[INFORMATION SUPPLIED]:
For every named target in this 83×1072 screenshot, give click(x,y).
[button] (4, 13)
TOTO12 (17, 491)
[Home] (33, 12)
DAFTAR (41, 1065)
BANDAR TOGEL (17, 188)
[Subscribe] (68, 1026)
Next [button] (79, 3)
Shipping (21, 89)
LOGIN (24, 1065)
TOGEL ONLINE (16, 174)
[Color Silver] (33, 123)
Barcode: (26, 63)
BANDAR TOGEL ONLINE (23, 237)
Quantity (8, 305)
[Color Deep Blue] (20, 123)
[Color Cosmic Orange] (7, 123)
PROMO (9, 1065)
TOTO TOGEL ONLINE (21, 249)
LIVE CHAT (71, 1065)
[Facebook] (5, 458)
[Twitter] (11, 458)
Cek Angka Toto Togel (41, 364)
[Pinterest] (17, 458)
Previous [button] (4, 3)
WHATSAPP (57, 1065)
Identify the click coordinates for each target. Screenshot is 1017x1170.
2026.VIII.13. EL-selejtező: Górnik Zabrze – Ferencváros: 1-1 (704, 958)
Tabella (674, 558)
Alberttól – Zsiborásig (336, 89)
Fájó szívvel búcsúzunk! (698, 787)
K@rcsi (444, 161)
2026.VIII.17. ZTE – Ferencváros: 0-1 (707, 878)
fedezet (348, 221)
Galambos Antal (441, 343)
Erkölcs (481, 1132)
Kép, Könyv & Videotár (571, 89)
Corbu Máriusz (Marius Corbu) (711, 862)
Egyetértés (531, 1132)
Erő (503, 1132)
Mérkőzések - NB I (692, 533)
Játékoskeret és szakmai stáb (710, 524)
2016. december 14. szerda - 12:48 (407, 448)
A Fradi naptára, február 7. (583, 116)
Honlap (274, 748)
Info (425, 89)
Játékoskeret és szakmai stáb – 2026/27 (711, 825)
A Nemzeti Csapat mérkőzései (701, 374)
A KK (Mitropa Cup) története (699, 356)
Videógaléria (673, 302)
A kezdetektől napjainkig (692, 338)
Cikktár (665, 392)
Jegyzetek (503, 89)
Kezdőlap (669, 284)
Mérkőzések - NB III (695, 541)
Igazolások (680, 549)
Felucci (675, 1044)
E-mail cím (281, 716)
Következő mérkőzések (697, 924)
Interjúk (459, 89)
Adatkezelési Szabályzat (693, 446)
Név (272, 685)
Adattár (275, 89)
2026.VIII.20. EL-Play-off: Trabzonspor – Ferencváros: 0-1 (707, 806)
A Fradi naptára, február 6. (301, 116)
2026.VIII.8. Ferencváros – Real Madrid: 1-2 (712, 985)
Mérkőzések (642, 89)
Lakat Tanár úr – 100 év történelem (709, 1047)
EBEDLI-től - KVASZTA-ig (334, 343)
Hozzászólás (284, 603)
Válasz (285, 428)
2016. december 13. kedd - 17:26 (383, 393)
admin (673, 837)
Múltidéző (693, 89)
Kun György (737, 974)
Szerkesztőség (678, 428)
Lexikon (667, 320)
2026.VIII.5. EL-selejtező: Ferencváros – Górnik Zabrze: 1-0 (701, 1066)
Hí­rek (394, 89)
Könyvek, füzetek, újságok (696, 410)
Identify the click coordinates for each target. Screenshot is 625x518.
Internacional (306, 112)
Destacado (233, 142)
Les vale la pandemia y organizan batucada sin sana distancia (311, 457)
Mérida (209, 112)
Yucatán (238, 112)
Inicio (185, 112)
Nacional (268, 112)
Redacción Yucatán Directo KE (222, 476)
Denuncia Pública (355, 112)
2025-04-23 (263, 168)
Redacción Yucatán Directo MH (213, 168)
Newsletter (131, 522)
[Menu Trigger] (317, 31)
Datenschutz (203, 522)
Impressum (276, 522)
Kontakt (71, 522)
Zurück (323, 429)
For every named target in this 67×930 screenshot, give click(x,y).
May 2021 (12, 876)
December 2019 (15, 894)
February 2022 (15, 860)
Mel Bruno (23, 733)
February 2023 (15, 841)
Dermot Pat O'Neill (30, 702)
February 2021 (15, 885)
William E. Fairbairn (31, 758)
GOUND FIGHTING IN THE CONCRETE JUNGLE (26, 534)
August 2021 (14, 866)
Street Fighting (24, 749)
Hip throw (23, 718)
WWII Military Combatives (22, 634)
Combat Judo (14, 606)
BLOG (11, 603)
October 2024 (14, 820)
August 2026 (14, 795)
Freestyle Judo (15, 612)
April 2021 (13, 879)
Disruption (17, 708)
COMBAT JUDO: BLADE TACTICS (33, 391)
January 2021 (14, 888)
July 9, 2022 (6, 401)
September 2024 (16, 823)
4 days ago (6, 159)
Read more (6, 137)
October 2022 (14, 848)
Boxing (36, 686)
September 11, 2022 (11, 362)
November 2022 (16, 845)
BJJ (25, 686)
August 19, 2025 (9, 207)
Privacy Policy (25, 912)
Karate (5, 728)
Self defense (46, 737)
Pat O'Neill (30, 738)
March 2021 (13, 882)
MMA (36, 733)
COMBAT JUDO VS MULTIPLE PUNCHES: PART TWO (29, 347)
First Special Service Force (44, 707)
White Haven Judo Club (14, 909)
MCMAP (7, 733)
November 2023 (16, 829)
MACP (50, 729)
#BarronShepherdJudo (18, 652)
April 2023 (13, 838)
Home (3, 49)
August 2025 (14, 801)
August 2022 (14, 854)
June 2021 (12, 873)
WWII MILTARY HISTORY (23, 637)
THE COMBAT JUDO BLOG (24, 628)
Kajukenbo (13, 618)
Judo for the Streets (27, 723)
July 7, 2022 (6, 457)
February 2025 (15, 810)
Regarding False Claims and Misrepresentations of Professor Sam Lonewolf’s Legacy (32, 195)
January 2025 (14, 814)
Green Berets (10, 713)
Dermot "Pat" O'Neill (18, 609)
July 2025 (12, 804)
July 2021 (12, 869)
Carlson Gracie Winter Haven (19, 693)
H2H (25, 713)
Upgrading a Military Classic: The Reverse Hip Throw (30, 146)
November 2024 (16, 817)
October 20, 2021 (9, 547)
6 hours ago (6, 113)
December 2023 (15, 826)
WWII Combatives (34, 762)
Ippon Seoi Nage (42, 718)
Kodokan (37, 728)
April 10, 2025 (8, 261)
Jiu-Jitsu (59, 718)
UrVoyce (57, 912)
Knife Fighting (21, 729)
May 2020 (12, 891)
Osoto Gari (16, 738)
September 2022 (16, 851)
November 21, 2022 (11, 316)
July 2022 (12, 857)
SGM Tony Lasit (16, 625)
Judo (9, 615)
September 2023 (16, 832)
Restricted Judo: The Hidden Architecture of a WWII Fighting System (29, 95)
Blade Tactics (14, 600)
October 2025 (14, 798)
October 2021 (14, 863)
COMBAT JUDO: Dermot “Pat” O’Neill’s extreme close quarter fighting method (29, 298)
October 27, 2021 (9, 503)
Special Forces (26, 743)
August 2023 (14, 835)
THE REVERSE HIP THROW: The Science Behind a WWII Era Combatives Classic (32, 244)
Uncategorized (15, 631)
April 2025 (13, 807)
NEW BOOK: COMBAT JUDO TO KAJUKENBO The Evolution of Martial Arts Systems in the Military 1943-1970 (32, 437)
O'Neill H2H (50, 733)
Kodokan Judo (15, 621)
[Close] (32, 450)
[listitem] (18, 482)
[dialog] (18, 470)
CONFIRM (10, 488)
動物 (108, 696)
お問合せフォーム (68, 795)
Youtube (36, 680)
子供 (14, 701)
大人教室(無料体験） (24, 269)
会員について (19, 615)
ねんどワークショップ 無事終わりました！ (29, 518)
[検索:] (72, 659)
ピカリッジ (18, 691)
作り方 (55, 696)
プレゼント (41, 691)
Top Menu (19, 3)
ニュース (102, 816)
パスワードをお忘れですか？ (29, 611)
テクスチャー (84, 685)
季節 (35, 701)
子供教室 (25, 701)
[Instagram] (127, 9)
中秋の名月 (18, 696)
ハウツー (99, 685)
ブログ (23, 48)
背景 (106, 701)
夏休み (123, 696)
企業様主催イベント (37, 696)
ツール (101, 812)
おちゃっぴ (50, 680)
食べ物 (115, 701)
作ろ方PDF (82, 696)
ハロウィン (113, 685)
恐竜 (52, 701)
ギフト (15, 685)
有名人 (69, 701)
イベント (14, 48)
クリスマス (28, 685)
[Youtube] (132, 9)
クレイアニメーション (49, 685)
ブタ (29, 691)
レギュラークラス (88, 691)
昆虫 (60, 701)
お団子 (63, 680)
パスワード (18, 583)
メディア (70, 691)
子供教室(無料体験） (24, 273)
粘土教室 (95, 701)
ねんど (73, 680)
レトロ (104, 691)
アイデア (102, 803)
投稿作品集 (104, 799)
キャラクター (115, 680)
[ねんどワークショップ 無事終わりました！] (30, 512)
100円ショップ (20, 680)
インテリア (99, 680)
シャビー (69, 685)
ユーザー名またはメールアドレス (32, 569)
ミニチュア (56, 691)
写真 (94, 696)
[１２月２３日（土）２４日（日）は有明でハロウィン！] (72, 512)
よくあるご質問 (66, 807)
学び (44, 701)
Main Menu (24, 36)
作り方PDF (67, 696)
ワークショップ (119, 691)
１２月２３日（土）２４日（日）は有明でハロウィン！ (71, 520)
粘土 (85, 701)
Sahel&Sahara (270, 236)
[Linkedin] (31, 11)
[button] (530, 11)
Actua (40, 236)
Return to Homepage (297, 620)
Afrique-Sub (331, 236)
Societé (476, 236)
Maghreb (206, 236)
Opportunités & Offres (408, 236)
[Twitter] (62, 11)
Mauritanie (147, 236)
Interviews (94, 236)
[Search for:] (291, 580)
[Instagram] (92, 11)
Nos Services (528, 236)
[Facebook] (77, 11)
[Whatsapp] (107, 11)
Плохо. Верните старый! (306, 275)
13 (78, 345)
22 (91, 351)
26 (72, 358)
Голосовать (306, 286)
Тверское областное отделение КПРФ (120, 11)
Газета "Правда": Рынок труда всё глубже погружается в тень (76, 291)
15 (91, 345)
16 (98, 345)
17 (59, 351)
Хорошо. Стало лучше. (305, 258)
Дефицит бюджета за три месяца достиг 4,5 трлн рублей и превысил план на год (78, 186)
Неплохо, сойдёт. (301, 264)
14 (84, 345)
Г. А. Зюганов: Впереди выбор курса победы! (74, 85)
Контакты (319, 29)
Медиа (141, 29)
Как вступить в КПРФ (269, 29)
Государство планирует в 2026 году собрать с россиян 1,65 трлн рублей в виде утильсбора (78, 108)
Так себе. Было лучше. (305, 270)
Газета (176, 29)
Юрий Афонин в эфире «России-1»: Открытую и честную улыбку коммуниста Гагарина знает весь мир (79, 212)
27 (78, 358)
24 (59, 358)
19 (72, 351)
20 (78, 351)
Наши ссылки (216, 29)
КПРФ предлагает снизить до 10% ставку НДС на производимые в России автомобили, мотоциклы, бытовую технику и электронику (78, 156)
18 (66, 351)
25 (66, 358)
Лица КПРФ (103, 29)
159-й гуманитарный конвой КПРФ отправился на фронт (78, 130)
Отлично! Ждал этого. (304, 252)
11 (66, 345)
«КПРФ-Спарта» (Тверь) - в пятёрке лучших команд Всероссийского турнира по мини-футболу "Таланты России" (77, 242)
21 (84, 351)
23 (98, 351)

[TASK BRIEF]: Copy out the listing from its first line through the line that contains "[Facebook] (5, 458)", inclusive, with the request line kept unchanged. In the click coordinates given as answers, add 116 to every number.

[COMPLETED EXERCISE]:
For every named target in this 83×1072 screenshot, give click(x,y).
[button] (120, 129)
TOTO12 (133, 607)
[Home] (149, 128)
DAFTAR (157, 1181)
BANDAR TOGEL (133, 304)
[Subscribe] (184, 1142)
Next [button] (195, 119)
Shipping (137, 205)
LOGIN (140, 1181)
TOGEL ONLINE (132, 290)
[Color Silver] (149, 239)
Barcode: (142, 179)
BANDAR TOGEL ONLINE (139, 353)
Quantity (124, 421)
[Color Deep Blue] (136, 239)
[Color Cosmic Orange] (123, 239)
PROMO (125, 1181)
TOTO TOGEL ONLINE (137, 365)
LIVE CHAT (187, 1181)
[Facebook] (121, 574)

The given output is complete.